#### Exercise details
Return each line of the data below that contains the string "title".

[Pixel coordinate grounding data]
- Opening Delimiter -

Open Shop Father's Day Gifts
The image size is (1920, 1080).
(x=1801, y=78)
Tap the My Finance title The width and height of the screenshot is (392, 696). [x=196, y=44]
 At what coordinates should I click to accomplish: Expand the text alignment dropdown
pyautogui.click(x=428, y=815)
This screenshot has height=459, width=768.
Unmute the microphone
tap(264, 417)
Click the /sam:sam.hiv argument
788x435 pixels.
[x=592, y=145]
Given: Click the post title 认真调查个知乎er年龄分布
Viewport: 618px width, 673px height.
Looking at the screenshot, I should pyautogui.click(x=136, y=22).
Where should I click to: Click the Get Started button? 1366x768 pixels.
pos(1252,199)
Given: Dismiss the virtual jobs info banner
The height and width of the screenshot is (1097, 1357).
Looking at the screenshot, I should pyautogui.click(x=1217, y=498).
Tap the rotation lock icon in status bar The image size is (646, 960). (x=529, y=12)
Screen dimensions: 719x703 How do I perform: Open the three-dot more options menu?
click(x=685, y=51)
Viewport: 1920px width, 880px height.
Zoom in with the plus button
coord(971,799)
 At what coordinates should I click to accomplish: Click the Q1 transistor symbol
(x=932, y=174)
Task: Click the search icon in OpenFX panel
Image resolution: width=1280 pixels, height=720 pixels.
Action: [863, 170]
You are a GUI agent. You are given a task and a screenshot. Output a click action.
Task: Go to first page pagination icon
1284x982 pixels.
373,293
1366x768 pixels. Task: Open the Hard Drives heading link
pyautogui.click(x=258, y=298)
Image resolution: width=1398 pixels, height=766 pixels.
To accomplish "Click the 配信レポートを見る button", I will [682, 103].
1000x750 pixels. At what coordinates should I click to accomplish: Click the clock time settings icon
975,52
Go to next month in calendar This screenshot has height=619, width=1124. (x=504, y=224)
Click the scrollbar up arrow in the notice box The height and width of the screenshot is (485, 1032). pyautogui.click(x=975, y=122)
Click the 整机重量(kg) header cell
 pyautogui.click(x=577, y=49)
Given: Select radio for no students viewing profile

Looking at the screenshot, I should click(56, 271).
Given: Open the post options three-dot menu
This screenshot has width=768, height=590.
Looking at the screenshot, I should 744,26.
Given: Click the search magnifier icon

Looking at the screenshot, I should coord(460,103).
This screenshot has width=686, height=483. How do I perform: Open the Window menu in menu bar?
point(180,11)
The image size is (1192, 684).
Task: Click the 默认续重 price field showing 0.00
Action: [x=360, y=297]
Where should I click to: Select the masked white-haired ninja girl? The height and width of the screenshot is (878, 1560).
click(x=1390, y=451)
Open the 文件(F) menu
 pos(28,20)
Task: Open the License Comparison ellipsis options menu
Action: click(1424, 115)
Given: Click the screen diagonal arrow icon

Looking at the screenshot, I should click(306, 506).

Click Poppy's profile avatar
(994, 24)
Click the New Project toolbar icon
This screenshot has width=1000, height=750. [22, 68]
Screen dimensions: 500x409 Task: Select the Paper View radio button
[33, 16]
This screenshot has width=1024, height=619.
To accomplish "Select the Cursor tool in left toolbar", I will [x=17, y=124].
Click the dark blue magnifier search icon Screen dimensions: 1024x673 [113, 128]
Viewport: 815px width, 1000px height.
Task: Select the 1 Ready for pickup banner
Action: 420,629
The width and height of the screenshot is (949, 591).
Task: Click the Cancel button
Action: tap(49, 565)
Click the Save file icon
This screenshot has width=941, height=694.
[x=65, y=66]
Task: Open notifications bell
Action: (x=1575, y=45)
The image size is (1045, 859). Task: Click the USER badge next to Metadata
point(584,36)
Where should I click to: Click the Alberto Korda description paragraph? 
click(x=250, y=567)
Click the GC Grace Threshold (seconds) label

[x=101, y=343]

- Closing Delimiter -

#### Output for this exercise
Tap the My Finance title The width and height of the screenshot is (392, 696). [x=196, y=44]
Given: Click the post title 认真调查个知乎er年龄分布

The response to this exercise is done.